Abbiamo invece mantenuto la proiezione di 500 milioni per i crediti Lombard che per noi non portano rischi visto che sono garantiti dagli asset sottostanti dei clienti, infine abbiamo incrementato la previsione sui prestiti personali alla nostra clientela da 200 a 250 milioni poiché anche qui conosciamo bene le controparti”.

Il mantenimento della leadership nel brokerage

“L’attività di brokerage nel 2018 ha risentito dell’introduzione della nuova normativa dell’Esma sul ridimensionamento della leva finanziaria e stiamo introducendo delle modalità per rendere più agevole operare per i nostri clienti. Il brokerage è inoltre collegato in modo direttamente proporzionale alla volatilità del mercato, come dimostra la crescita del 18,6% dei ricavi nel quarto trimestre dello scorso anno.

Sarà quindi proprio la volatilità a influenzare l’andamento della nostra attività del 2019. Per questo il brokerage rappresenta il perfetto business anticiclico. Quanto alle previsioni, non siamo invece affatto preoccupati dalla concorrenza e delle nuove iniziative dei competitor” nota Foti.

A fine 2018 Fineco ha raggiunto una quota di mercato del 24,7% sui volumi intermediati nell’equity, ben 5,1 punti percentuali al di sopra della quota al dicembre 2017.

Prosegue la riallocazione del portafoglio verso i titoli di Stato

Fineco sta portando avanti una diversificazione del proprio portafoglio titoli, diminuendo l’esposizione verso i bond emessi da UniCredit a favore dell’investimento in titoli di Stato europei.

Il run-off dei titoli UniCredit in portafoglio dovrebbe completarsi nel 2024. Nel frattempo è aumentato l’investimento in titoli di Stato che ha raggiunto i 9 miliardi a fine 2018 contro i 5,8 miliardi di fine 2017. I due Paesi in cui Fineco ha investito maggiormente sono Italia (3,8 miliardi) e Spagna (2,9 miliardi) ma la società sta proseguendo nella diversificazione del proprio portafoglio titoli. L’incremento del portafoglio ha anche portato a un aumento del margine di interesse su questi titoli che è salito da 28,4 milioni a 62,9 milioni.

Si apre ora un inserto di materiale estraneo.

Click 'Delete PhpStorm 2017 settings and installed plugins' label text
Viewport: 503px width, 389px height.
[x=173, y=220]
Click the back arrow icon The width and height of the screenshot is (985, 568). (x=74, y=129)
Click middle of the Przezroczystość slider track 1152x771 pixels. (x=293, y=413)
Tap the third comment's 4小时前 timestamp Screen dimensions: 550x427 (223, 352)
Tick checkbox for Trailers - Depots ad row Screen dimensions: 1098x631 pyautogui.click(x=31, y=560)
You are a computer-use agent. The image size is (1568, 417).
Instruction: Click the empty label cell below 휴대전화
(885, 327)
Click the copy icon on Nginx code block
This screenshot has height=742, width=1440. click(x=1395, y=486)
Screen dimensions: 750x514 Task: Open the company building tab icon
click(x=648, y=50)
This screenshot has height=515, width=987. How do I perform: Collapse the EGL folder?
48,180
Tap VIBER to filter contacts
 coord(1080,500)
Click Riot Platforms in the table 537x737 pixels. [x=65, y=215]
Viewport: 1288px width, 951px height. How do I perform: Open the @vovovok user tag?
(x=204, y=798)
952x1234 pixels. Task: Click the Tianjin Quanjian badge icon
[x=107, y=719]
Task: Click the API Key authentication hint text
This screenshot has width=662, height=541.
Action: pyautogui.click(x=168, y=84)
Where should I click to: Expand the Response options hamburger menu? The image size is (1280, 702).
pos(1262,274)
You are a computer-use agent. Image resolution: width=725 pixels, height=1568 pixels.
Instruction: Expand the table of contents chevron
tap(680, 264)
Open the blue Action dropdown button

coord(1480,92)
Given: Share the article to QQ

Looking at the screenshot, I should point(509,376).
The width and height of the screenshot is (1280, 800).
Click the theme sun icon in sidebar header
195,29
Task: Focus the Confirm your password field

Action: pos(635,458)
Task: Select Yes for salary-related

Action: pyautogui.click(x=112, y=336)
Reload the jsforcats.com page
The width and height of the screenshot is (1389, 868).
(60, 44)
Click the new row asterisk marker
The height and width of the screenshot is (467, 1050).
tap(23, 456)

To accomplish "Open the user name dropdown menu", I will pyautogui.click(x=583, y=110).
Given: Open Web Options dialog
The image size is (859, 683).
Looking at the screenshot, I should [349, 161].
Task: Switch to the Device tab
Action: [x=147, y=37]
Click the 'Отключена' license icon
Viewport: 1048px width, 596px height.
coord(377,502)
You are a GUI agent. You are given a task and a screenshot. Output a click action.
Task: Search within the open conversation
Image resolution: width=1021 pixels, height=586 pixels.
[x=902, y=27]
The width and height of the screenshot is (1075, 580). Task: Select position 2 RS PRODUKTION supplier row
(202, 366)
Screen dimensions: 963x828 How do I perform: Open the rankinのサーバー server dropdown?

Tuttavia bisogna considerare che la maggior parte dei titoli di Stato sono iscritti a bilancio come Htc e quindi la loro valorizzazione non subisce variazioni dalle oscillazioni dello spread, mentre quelli iscritti a fair value ammontano a solo 960 milioni. La sensitivity di Fineco infatti è piuttosto contenuta e un aumento di 100 punti nei rendimenti dei titoli sovrani italiani corrisponde a circa 36 punti base di impatto sul Cet1 ratio della banca.

La scelta di crescere in modo organico

“Non abbiamo interesse a crescere attraverso acquisizioni. Né in Italia né all’estero. Riteniamo che il nostro modello di crescita organica sia ben impostato e stia dando i suoi frutti”. Foti chiude la porta al discorso di possibili aggregazioni neppure per intercettare la domanda di protezione degli asset da incertezze politiche.

“Anche a noi qualche cliente ha posto qualche domanda che evidenziava un timore per la situazione italiana. Ma se una persona investe in un fondo di diritto europeo denominato in euro ha la stessa protezione che avrebbe trasferendo i propri fondi all’estero ma avendo meno complicazioni amministrative”, conclude Foti.

D’altronde nel 2018 l’85% della raccolta è avvenuta in modo organico e solo il 15% è legata all’ingresso di nuovi consulenti. Uno sviluppo supportato dal continuo aumento dei nuovi clienti che lo scorso anno sono stati ben 112 mila.